GIVEN RECORDS:
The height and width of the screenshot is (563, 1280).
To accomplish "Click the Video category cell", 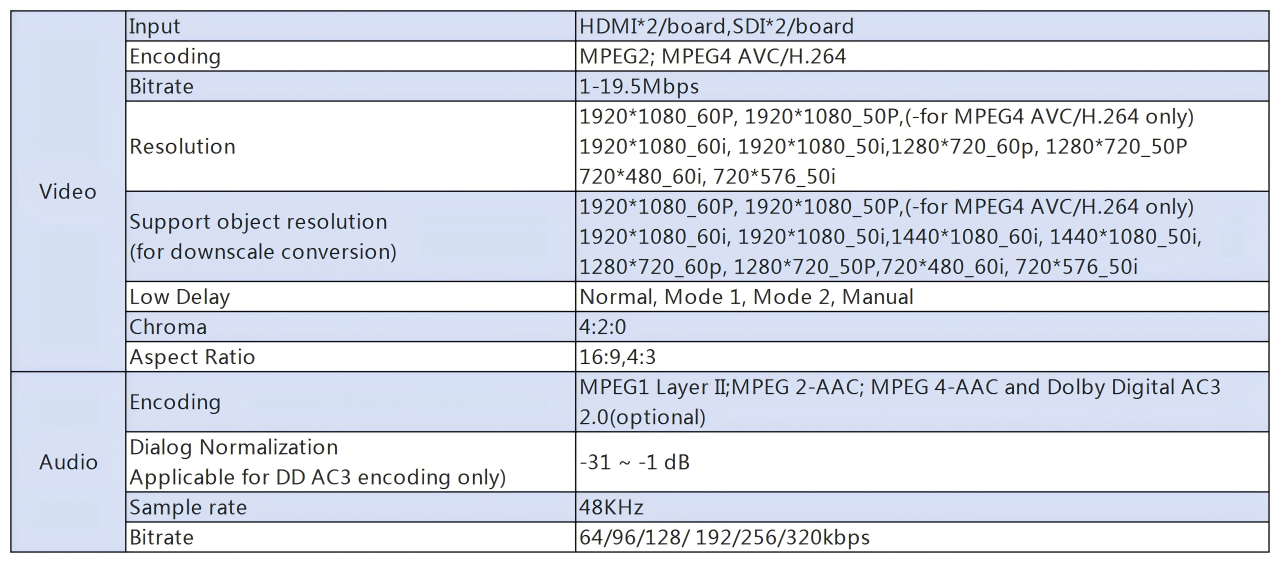I will (68, 192).
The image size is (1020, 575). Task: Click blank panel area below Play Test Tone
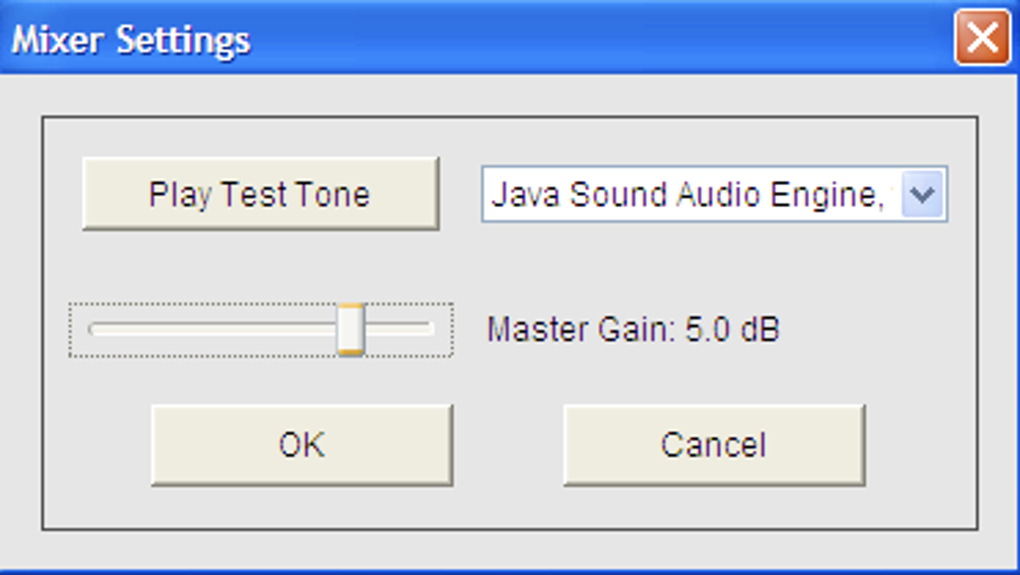click(261, 265)
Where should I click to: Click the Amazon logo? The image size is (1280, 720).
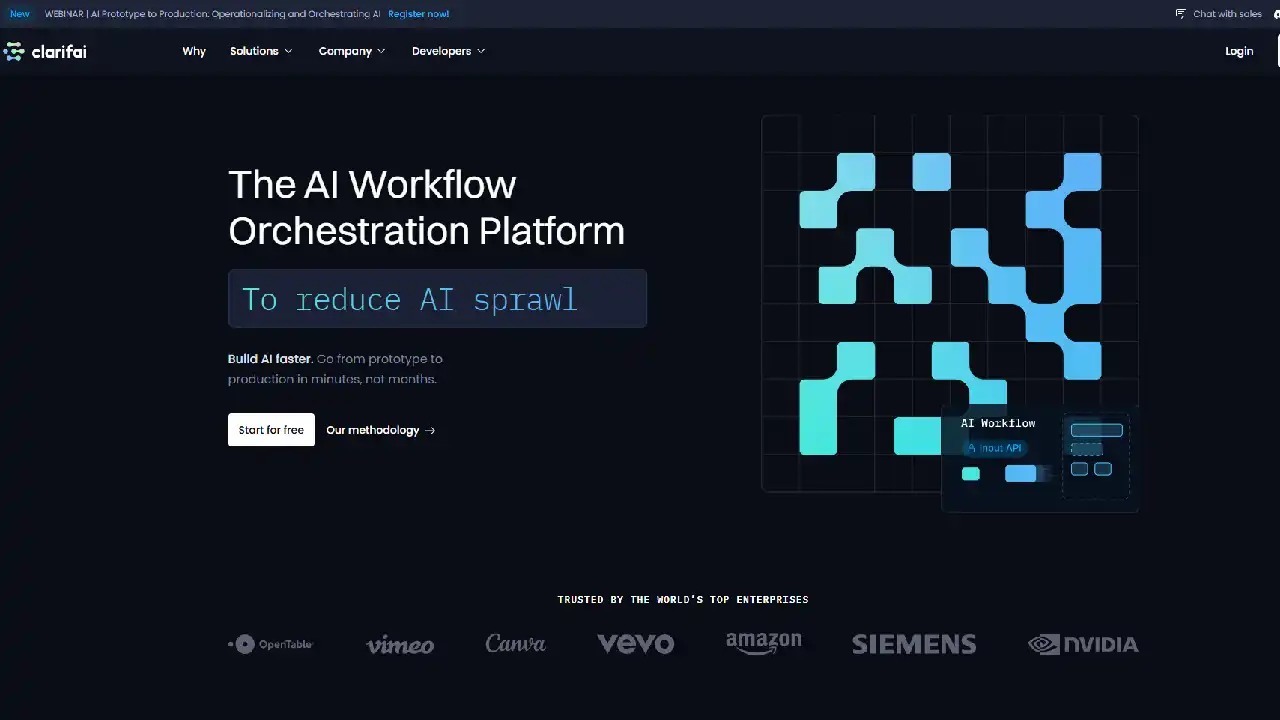tap(763, 643)
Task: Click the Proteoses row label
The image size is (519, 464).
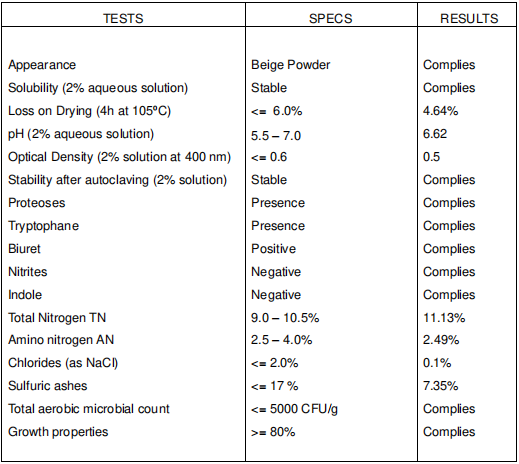Action: point(37,203)
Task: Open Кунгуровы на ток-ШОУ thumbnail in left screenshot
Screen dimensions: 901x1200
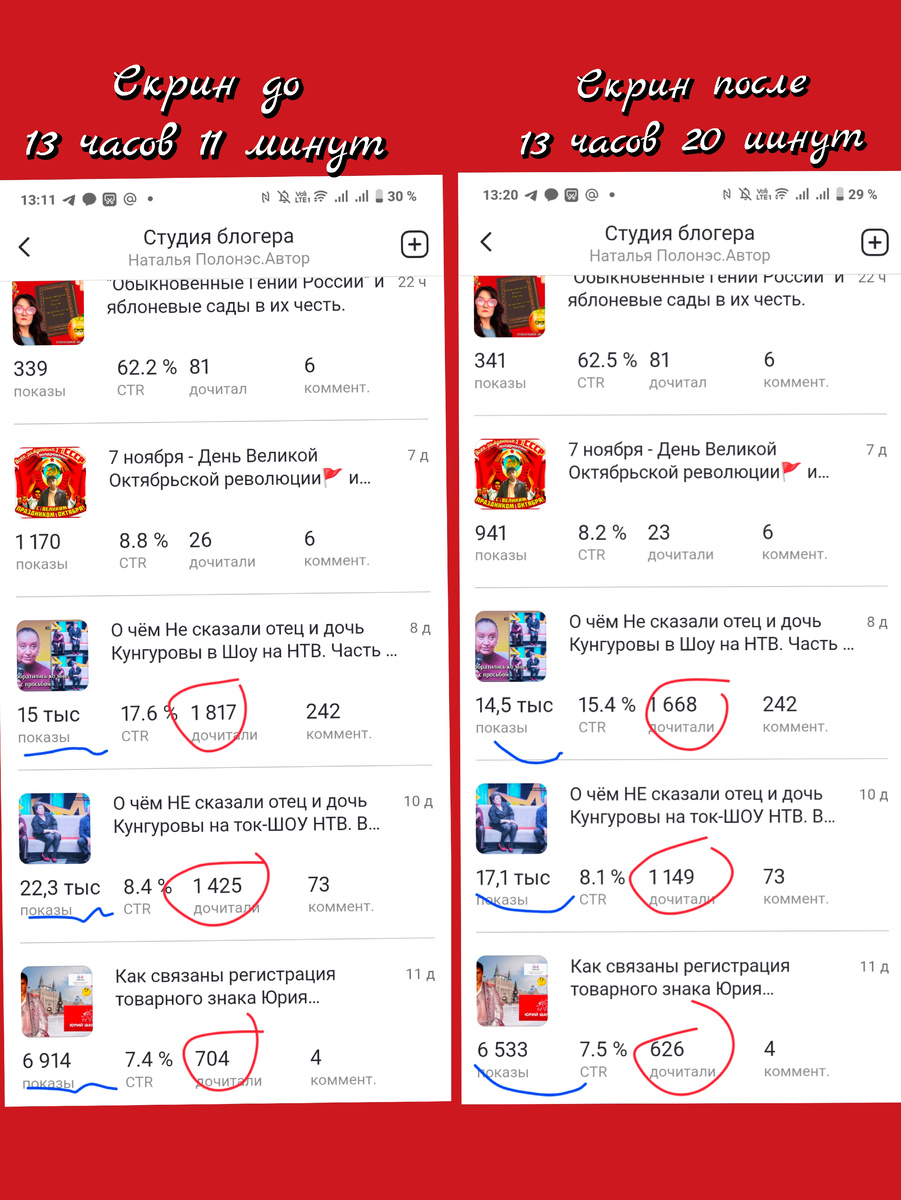Action: [x=55, y=829]
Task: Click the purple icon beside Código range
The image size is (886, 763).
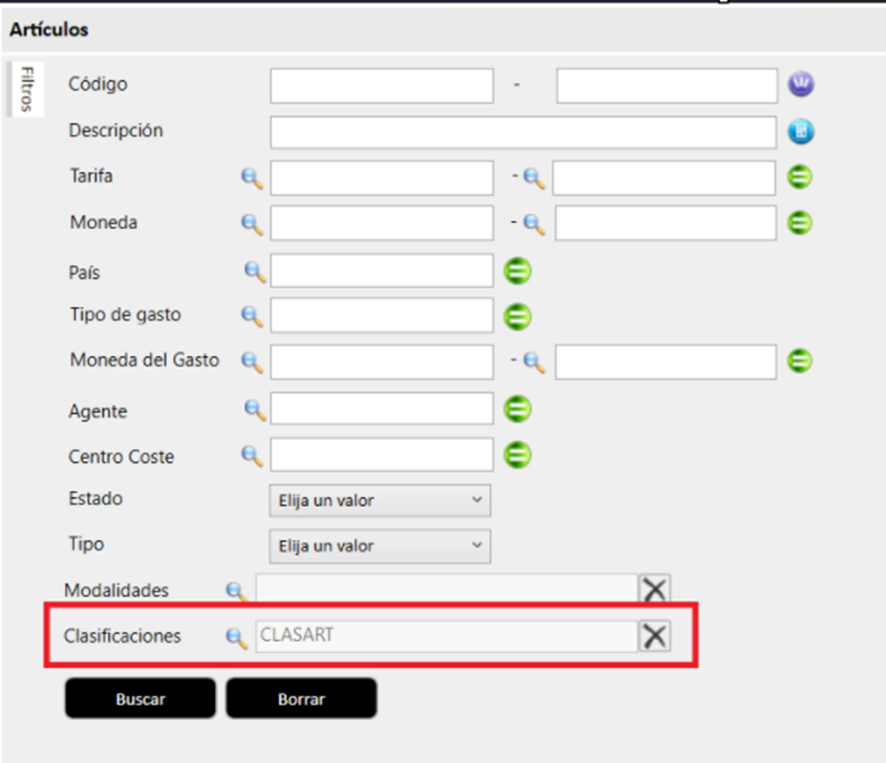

WHAT IS REQUIRED: Return every line holding the word "screenshot" from the records.

COMPLETED EXERCISE:
The height and width of the screenshot is (563, 1280).
Task: Open Кунгуровы на ток-ШОУ thumbnail in left screenshot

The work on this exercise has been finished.